▶ [WORK TO COMPLETE] Work out how many lines in the records contain the word "computer", and give that number alone.

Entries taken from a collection

<<<<

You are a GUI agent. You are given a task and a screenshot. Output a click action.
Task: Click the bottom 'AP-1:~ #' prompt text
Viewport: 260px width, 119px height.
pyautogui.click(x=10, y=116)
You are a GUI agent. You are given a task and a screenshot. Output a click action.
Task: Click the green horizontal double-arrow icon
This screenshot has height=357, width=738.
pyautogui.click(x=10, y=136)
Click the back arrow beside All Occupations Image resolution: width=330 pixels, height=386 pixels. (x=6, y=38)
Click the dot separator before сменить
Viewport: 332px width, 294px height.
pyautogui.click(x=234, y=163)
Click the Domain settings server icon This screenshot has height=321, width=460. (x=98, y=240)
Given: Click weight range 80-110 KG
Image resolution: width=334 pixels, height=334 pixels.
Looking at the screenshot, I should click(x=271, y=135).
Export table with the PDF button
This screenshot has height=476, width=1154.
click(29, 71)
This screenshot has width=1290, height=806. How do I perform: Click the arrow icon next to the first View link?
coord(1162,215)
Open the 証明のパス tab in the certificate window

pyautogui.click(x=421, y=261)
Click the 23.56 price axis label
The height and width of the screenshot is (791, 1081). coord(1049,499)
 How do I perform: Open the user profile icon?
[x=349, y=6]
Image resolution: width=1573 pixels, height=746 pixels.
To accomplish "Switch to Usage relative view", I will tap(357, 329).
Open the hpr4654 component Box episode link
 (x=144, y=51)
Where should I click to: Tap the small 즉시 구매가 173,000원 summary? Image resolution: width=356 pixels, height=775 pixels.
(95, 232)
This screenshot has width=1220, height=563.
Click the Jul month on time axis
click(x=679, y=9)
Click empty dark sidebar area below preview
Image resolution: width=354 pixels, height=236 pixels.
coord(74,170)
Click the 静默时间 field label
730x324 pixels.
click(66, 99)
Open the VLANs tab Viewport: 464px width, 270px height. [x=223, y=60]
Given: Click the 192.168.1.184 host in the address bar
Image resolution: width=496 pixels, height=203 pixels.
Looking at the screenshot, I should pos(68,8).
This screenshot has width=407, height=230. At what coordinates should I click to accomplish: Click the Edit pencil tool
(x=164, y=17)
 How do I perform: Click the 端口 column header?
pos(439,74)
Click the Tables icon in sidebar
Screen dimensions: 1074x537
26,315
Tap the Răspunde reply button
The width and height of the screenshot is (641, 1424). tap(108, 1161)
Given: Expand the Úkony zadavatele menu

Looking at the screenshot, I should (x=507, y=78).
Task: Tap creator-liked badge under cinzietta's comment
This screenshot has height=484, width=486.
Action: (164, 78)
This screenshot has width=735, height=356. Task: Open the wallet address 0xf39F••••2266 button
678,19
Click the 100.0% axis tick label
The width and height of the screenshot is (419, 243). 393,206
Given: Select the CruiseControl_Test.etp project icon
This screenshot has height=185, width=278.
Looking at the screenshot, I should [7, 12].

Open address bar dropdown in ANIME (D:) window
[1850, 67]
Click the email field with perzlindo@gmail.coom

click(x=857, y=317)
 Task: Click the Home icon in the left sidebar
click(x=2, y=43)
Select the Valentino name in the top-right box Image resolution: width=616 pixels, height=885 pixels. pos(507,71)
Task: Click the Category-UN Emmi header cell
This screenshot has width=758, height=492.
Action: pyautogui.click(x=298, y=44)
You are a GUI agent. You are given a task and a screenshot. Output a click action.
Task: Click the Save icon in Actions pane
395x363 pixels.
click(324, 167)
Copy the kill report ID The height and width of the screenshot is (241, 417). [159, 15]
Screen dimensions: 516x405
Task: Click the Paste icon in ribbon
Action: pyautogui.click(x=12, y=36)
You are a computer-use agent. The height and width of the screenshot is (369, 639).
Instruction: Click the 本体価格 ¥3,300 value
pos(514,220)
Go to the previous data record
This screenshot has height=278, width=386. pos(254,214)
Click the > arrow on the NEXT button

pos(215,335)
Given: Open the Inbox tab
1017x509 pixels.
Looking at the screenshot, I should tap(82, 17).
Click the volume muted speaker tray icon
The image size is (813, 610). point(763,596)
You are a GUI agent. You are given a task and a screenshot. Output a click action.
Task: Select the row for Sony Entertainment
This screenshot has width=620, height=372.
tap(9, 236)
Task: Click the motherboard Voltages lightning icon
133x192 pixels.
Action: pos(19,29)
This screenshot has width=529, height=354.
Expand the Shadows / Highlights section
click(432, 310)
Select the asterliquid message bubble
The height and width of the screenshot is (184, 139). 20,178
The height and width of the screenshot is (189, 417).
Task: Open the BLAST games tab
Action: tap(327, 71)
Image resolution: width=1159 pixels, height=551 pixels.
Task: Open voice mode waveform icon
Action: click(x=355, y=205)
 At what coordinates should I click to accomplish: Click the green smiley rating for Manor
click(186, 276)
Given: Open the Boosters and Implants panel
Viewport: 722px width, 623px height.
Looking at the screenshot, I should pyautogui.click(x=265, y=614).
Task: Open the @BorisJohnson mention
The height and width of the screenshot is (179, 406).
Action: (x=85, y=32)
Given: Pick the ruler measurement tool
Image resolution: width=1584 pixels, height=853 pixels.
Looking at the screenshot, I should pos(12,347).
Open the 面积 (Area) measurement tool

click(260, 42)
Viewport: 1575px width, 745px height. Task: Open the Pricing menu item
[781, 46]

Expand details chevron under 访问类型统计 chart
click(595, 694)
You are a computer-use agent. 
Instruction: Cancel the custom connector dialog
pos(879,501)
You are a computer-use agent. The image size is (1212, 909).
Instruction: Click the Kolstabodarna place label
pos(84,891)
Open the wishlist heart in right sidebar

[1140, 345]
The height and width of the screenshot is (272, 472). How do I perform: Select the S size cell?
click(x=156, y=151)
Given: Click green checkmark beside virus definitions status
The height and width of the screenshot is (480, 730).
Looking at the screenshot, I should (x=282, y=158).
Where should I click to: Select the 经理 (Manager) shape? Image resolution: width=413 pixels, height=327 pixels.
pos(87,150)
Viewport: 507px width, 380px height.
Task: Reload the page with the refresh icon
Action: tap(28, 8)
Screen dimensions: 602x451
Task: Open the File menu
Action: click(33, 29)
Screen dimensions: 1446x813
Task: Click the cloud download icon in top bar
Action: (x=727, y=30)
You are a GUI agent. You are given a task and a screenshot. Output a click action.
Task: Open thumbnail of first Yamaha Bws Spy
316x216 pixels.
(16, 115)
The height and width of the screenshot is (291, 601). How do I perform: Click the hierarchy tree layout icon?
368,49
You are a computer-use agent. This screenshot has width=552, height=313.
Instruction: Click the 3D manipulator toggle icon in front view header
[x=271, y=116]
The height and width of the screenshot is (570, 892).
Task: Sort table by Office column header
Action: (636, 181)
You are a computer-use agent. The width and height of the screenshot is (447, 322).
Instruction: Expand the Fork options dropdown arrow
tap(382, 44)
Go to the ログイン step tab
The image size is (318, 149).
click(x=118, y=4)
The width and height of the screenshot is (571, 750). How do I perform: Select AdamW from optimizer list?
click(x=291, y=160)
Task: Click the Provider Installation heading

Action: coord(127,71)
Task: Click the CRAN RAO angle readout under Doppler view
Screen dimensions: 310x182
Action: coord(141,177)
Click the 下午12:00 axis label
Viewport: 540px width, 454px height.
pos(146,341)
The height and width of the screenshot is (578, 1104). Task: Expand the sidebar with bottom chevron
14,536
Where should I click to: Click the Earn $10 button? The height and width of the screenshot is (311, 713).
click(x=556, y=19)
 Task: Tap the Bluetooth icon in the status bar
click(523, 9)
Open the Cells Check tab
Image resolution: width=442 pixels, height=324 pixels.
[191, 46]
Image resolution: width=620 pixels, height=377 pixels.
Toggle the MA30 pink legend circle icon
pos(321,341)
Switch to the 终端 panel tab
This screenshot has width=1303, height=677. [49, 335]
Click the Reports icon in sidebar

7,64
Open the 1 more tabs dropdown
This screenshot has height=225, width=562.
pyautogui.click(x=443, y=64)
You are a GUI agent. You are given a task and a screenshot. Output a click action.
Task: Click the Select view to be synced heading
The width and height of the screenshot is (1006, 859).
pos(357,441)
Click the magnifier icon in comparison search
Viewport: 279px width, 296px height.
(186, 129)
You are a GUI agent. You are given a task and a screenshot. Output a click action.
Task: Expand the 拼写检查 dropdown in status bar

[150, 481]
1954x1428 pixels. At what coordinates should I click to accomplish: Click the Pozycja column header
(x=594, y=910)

>>>>

▶ [SOLUTION TO THIS EXERCISE] 5